Ayakları 39 numara olduğu için, ayağa kalkarken sallanırdı. Onun için ayakkabılarını 40 numara, uzun burun olarak yaptırdım. Bu arada 15 kilo verdi, şimdi tığ gibi delikanlı, gurur duyuyorum onunla. Taktığı kol saatleri de çok özeldir, kol düğmeleri de aynı şekilde. Faik benim hem çocuğum, hem sevgilim. 7 sene ona çatal bıçak kullandırmadım, kendi ellerimle besledim. İçimden gelen sevgiyle yapıyorum bunları, en küçük bir riya yok.
Huzuru Safiye’de buldum- Polonezköy’de çiftliğini yaptığım bir işadamı bana dedi ki; "Sen akıllı, herkesin seveceği tipte bir adamsın. Ankara memur, bürokrasi şehri. Git Ankara’da çok lüks bir lokanta aç. Her gün cebine 10 milyar lira para koyup gezersen, yalaka derler, herkes senden kaçar. Lokantan olsun, her gün bedava bir tas çorba içmek için 50 kişi seni arar. Bir kilo kuşbaşı etten 5 porsiyon şiş çıkıyor..." Hakikaten, sözünü dinleyip Ankara’da çok lüks bir lokanta açtım "Beyler Sofrası" diye; Yukarı Ayrancı Son Durak’ta. Ondan sonra "Dedikodulu Meyhane", en sonunda da "Çorbacım". Atakule’nin karşısındaki 4 katlı Çorbacım günün 24 saati açık, her çeşit sulu, ızgara Türk yemeği var. Mekanımın hijyeni, yemeklerin lezzeti kadar ünlüdür.

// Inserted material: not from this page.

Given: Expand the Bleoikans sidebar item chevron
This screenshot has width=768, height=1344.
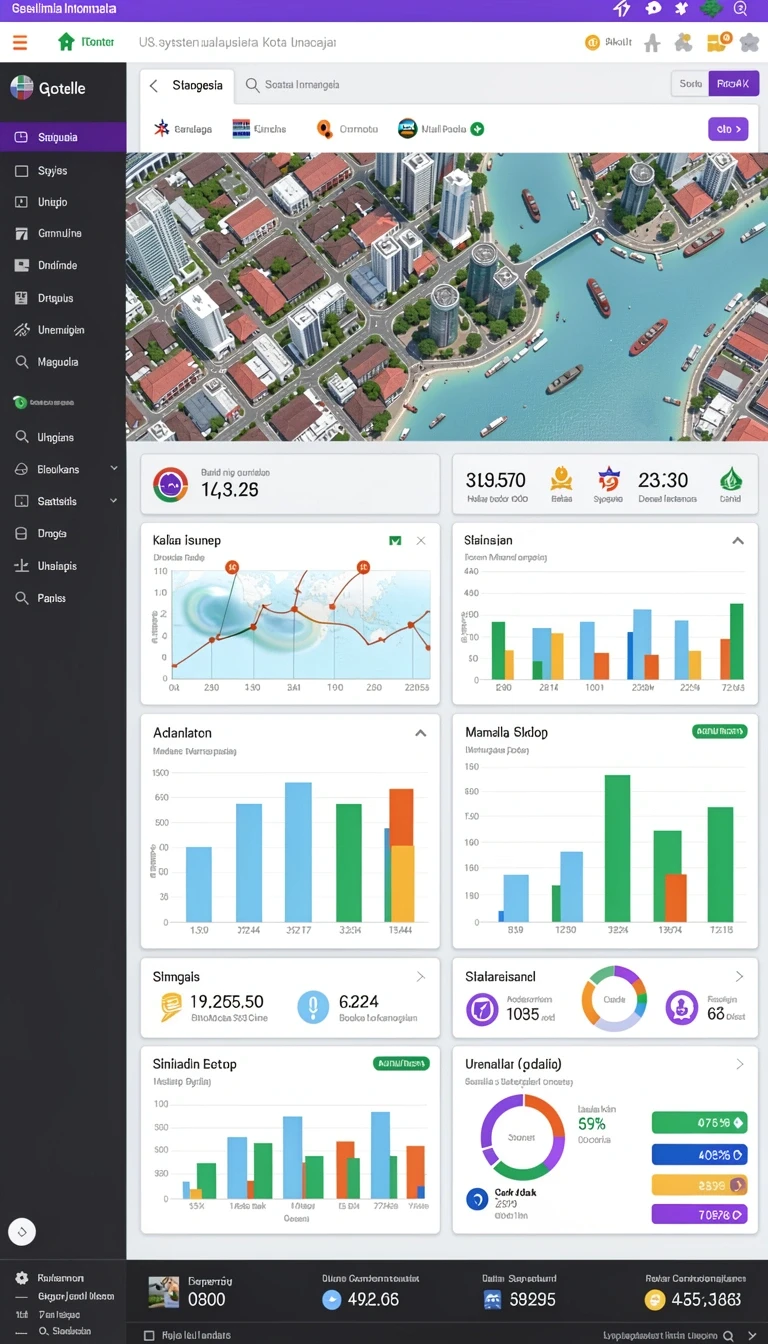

Bunların yanı sıra, Dünya Bankası finanslı, yurt dışına ihraç işler yapıyorum. Bazı firmaların Türkiye temsilcisi olarak askeriyeye malzeme teminlerim oluyor. Ben çok yoksulluk çektiğim için, şimdi paranın keyfini çıkarıyorum. Altın tabakta yemek verseler umurumda değil. Kars’ta Safiye ile tanışana kadar, gece hayatı sicilim hayli bozuktu. Ben gerçek huzuru Safiye’de buldum, evimden hiç çıkmam. Tatilden nefret ederim, çalışmayı çok severim. Boş olduğum zaman hiçbir şey yapamazsam gidip araba yıkarım. Safiye ile 7 yıllık beraberliğimizde hiç ön plana çıkmadım. Evinde mutlu bir adam olarak hep geri plandaydım. Ta ki, Star’da yayınlanan televizyon programımıza kadar.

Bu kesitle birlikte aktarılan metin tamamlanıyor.